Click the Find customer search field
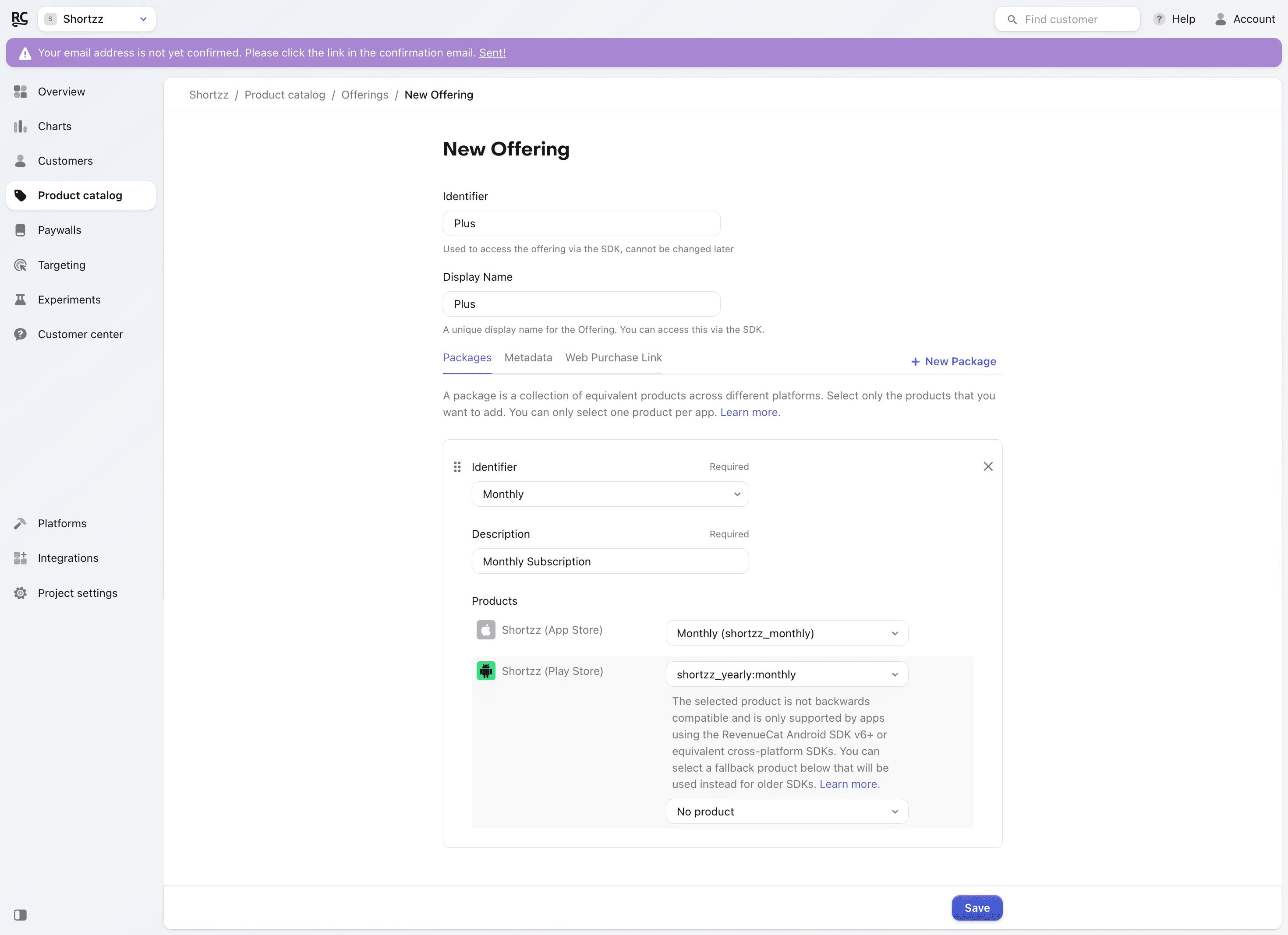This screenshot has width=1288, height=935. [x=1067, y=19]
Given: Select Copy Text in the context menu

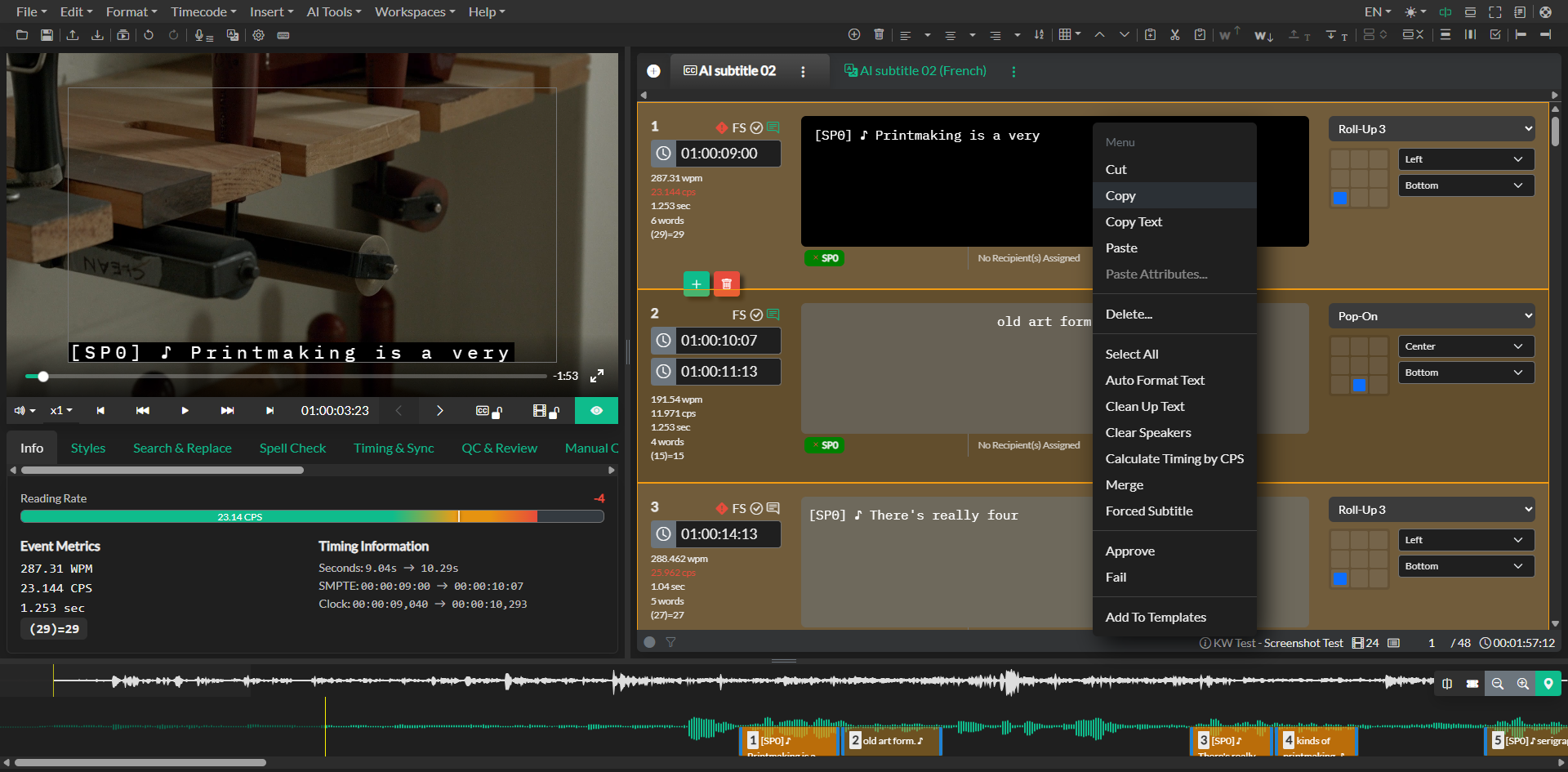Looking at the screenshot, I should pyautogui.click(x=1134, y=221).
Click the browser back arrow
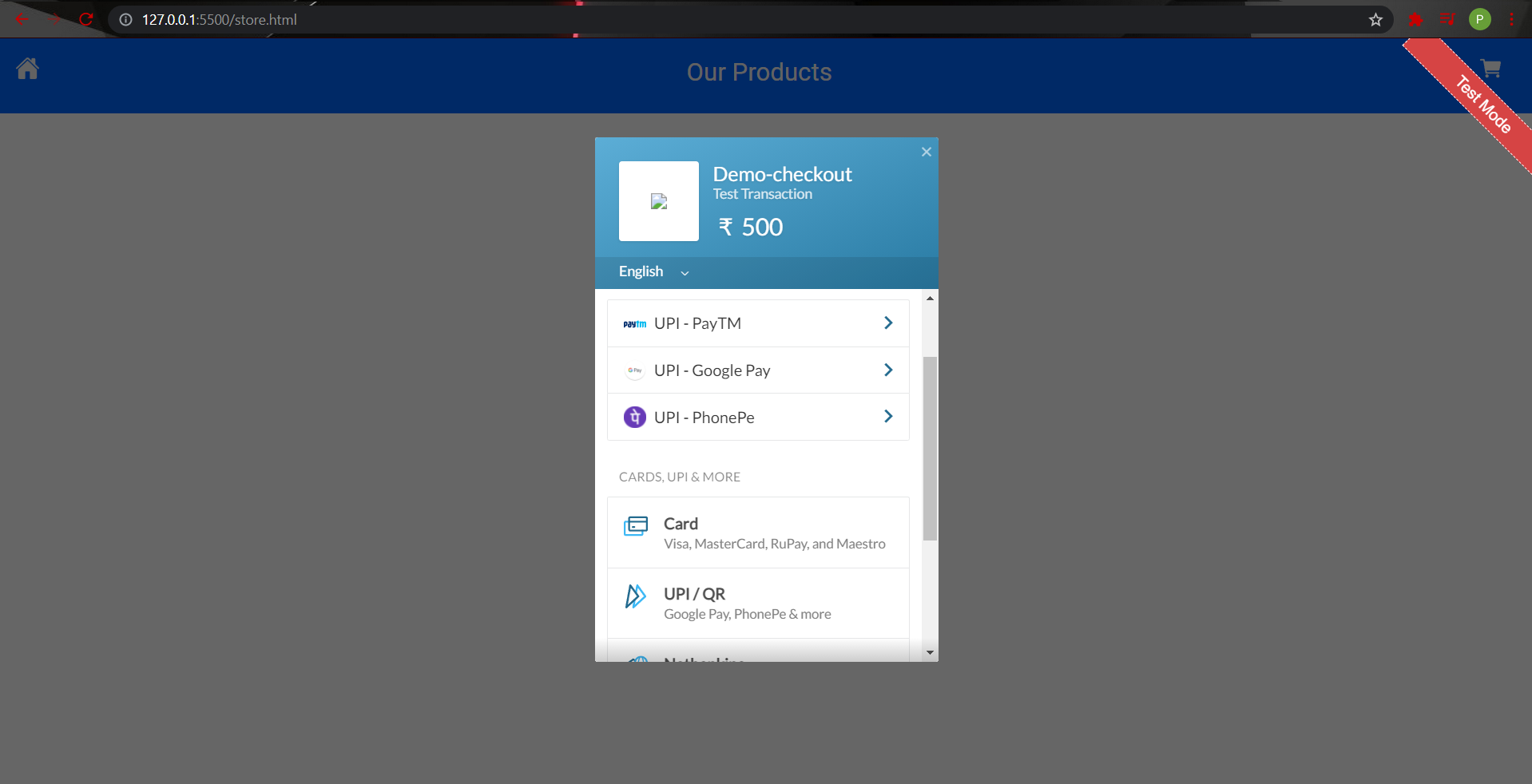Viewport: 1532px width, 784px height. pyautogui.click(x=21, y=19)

▶ [PROBLEM TO WORK ON]: Would you set down each line of the data exactly, with no images included?

▶ [EXERCISE RESULT]:
Click the Find customer search field
This screenshot has width=1288, height=935. [x=1067, y=19]
Given: Select Copy Text in the context menu

Looking at the screenshot, I should pyautogui.click(x=1134, y=221).
Click the browser back arrow
Viewport: 1532px width, 784px height. pyautogui.click(x=21, y=19)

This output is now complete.